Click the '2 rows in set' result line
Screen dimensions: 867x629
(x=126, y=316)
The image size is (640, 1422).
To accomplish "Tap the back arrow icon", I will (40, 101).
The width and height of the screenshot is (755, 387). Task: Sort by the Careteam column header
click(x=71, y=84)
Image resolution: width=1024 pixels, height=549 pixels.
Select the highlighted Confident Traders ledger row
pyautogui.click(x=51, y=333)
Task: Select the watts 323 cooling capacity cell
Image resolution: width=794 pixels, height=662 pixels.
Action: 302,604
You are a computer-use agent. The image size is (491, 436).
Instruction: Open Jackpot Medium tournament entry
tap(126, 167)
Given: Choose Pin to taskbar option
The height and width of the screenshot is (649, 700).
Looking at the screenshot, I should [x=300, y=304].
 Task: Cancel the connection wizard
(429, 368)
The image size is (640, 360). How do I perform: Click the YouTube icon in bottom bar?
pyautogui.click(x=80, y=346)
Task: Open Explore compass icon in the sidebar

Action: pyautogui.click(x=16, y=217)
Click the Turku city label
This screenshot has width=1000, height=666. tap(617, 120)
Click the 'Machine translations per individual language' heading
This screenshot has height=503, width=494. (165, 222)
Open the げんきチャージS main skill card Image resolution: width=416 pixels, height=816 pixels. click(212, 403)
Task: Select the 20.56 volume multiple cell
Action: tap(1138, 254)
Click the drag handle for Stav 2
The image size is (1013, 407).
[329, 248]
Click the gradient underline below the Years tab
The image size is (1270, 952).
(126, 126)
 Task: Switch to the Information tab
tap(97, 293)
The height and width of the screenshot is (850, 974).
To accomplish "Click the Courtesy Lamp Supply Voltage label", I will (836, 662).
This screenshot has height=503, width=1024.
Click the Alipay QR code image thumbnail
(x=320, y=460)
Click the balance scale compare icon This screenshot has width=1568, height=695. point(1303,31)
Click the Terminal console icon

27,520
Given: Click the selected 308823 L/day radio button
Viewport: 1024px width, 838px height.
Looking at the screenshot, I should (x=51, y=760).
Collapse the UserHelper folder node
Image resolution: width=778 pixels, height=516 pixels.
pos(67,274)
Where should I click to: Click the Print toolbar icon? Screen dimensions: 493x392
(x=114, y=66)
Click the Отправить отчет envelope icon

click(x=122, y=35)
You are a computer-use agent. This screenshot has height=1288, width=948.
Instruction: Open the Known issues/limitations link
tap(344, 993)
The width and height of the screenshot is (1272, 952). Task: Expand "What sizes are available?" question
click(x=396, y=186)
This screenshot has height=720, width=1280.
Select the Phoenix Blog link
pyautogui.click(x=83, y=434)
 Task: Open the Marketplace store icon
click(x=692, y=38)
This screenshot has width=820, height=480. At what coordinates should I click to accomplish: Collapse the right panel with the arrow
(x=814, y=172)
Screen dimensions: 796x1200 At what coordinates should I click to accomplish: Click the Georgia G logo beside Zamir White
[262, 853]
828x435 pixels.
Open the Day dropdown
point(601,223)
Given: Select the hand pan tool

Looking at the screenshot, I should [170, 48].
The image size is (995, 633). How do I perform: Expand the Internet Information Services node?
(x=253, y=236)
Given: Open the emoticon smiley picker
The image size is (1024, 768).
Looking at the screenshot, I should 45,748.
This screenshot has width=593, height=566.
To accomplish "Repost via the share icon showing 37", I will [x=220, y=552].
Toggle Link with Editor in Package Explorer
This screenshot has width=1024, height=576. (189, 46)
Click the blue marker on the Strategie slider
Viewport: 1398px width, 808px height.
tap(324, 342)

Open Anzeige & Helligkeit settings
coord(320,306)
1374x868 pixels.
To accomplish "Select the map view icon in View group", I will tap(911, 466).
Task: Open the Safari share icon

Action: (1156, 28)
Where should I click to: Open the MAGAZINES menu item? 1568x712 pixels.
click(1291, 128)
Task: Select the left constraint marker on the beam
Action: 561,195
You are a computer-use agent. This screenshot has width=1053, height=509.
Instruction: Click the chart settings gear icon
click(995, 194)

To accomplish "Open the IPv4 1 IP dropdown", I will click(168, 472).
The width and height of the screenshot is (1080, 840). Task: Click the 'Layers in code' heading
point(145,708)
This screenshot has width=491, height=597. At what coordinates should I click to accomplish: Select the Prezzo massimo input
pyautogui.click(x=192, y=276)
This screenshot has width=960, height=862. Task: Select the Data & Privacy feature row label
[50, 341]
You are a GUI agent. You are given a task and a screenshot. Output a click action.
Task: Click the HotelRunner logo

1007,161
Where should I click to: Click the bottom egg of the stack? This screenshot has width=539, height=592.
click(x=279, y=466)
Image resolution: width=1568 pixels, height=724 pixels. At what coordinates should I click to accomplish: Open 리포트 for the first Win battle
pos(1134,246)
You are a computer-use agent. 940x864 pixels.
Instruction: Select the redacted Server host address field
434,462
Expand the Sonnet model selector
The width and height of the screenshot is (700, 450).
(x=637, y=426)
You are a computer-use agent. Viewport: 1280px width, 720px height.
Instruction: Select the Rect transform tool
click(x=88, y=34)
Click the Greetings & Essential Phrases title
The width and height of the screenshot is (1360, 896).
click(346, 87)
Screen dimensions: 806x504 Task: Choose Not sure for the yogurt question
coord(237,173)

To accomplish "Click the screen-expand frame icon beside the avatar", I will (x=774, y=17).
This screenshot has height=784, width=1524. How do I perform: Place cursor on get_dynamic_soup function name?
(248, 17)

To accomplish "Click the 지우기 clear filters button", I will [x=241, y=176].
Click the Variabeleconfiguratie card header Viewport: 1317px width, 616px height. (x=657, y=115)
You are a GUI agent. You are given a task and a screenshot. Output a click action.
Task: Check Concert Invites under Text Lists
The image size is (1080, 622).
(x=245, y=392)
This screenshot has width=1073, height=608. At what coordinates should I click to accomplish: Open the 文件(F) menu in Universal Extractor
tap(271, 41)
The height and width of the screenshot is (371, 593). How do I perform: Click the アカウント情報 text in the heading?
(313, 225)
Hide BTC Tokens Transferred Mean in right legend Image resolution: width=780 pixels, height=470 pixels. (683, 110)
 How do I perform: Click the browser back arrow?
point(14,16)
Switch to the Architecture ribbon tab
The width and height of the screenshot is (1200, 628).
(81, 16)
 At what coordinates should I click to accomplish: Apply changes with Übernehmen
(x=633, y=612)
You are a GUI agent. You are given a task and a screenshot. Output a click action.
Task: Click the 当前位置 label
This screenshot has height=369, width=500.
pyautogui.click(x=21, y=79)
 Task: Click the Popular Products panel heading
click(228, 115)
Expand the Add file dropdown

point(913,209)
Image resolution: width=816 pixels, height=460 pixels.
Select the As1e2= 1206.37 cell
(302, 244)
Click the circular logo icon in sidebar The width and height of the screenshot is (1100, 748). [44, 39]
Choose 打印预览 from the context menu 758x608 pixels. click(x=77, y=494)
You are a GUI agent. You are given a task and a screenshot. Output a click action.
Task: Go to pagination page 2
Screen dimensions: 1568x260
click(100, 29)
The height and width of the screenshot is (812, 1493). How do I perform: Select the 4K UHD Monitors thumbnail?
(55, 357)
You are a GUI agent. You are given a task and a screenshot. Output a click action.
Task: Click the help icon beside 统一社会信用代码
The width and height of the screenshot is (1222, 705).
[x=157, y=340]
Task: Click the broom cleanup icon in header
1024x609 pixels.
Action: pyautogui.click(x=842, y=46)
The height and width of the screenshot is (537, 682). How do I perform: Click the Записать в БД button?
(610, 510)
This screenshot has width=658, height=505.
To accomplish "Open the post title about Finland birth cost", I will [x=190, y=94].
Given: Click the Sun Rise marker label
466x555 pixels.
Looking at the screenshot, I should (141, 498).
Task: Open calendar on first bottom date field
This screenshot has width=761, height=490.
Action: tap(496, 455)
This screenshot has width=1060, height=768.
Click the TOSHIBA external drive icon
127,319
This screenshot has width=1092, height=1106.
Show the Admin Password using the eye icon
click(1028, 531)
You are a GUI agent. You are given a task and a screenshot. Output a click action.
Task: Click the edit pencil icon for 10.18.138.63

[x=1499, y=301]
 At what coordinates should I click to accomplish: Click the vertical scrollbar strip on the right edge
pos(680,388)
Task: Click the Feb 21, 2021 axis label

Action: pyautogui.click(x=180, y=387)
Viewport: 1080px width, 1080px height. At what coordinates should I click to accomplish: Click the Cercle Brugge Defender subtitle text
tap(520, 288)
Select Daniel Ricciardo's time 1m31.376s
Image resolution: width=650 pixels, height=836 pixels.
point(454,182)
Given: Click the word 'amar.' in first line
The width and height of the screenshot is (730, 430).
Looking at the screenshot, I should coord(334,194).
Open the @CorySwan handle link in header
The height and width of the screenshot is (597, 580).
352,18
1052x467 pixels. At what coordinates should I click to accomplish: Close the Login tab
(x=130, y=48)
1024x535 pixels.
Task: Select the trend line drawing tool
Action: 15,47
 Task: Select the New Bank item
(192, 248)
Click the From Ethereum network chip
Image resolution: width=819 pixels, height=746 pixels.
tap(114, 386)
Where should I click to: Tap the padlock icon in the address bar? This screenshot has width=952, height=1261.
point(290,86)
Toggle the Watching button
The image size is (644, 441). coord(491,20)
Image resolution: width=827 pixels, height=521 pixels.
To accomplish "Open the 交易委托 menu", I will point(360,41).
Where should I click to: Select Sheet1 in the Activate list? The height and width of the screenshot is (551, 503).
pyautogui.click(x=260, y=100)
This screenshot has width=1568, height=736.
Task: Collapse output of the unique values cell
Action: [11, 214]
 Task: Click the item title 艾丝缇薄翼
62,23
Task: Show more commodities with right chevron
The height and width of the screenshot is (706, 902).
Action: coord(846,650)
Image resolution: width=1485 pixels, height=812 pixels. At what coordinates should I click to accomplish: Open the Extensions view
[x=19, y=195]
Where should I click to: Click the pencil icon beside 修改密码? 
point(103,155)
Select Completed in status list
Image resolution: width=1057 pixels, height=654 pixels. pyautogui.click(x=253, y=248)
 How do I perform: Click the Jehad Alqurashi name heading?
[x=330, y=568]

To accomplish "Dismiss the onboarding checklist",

----

PROBLEM: Scanning the data above, copy out every line where "computer" is found.

COMPLETED TASK:
You are a computer-use agent. The image size is (491, 436).
You are a computer-use agent. This screenshot has height=1288, width=948.
You are a computer-use agent. This screenshot has width=1053, height=509.
You are a computer-use agent. 940x864 pixels.
You are a computer-use agent. Viewport: 1280px width, 720px height.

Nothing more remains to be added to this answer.